174. THE EPIDERMAL GROWTH FACTOR (EGF) FAMILY IN THE ENDOMETRIUM AND BLASTOCYST OF THE TAMMAR WALLABY, MACROPUS EUGENII DURING EMBRYONIC DIAPAUSE

Abstract

Embryonic diapause, a suspension of cell division and growth at the blastocyst stage, is widespread amongst mammals, but is especially common in the kangaroos and wallabies. In the tammar, Macropus eugenii, the sequence of endocrine events leading to embryonic diapause and reactivation are well defined [1].  The blastocyst can remain in diapause for up to 11 months without cell division, measurable metabolism or apoptosis occurring [2]. The ovarian hormones, especially progesterone, exert their effects on the blastocyst by alterations in the endometrial secretions [3], but the molecular cross-talk between the endometrium and blastocyst is unknown. There is increasing evidence for the involvement of leukaemia inhibitory factor (LIF) but the epidermal growth factor (EGF) family of growth factors are also likely to be involved. This study examined the expression of EGF and HB-EGF as well as their receptors, ERBB1 and ERBB4, in the tammar endometrium and blastocyst at entry into, and reactivation from, diapause. The genes for these factors were highly conserved in the tammar with orthologues in human and mouse. Quantitative RT-PCR of all four factors in the endometrium showed that expression changed with stage.
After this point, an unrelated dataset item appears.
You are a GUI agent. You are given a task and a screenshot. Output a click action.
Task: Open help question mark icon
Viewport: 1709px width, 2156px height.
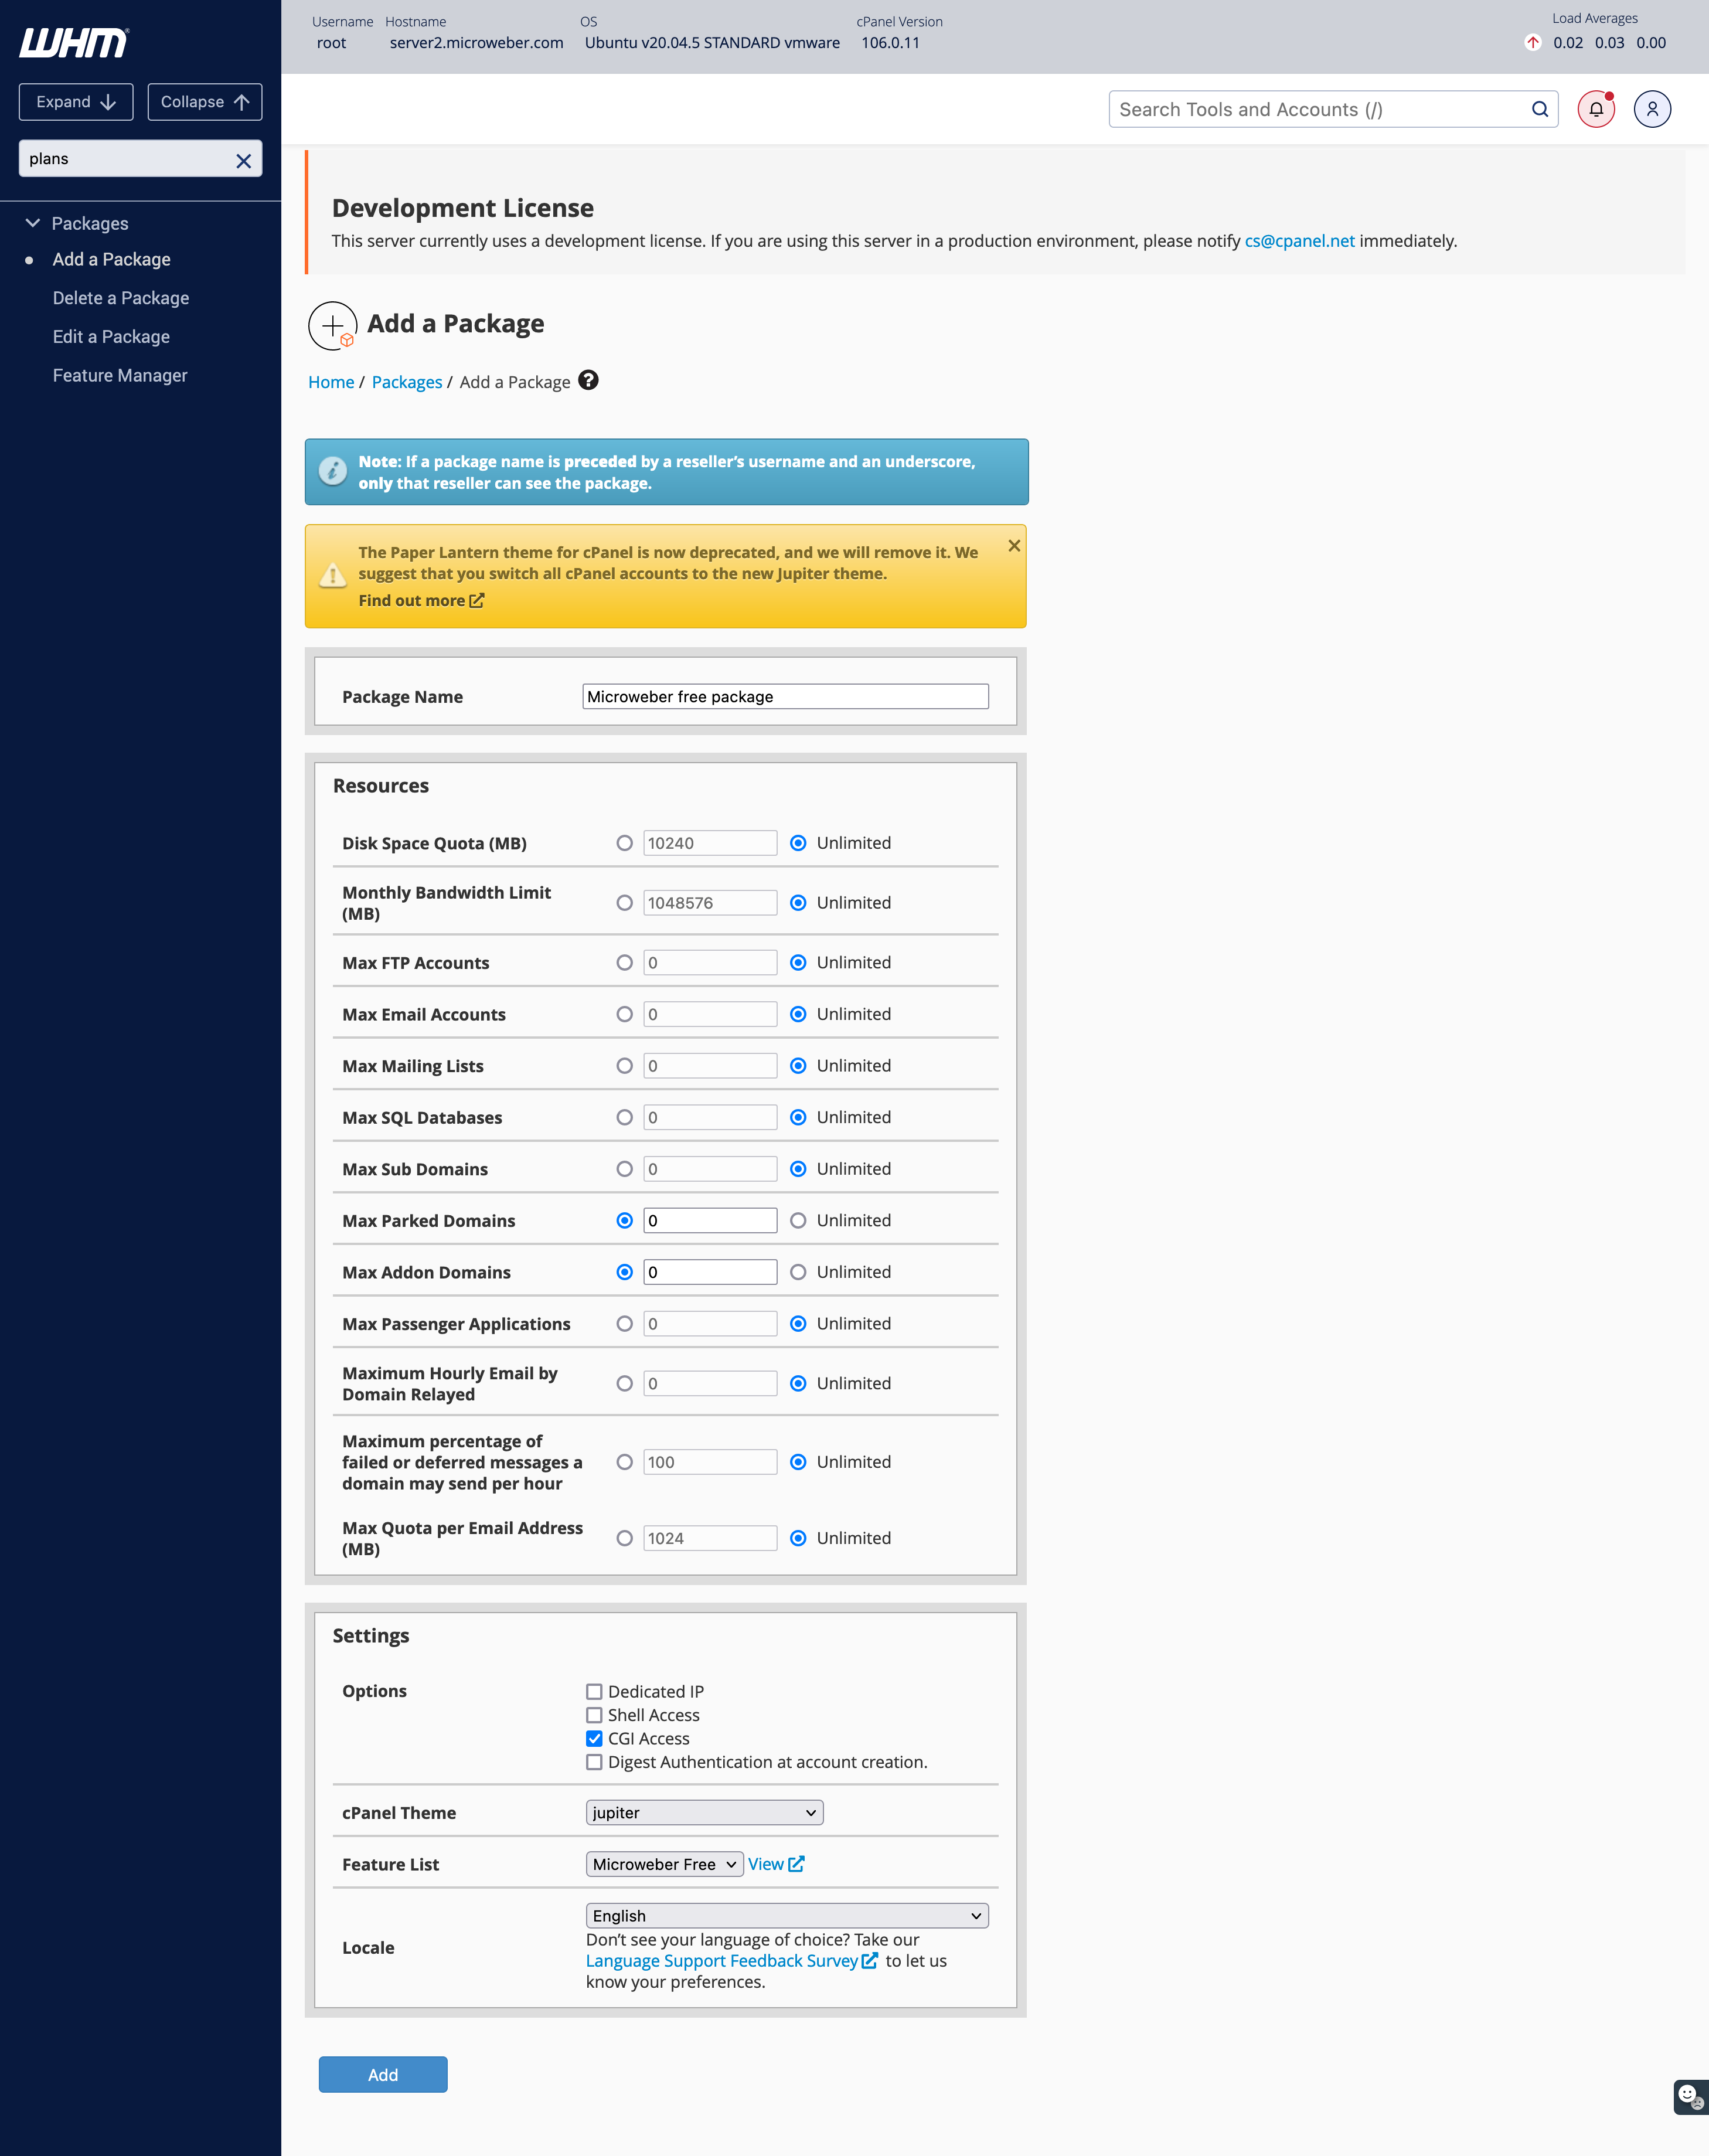(589, 380)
Although expression levels of both receptors did not change between diapause and reactivation, both HB-EGF and EGF levels increased at reactivation from diapause and levels of HB-EGF decreased at entry into diapause. All factors were immunopositive in the endometrium. Studies underway will determine whether the cellular location and quantity of these factors change with entry into or exit from diapause, and define the molecular interactions occurring between the blastocyst and endometrium. These results are consistent with a role for the EGF family of growth factors in the control of embryonic diapause in tammars.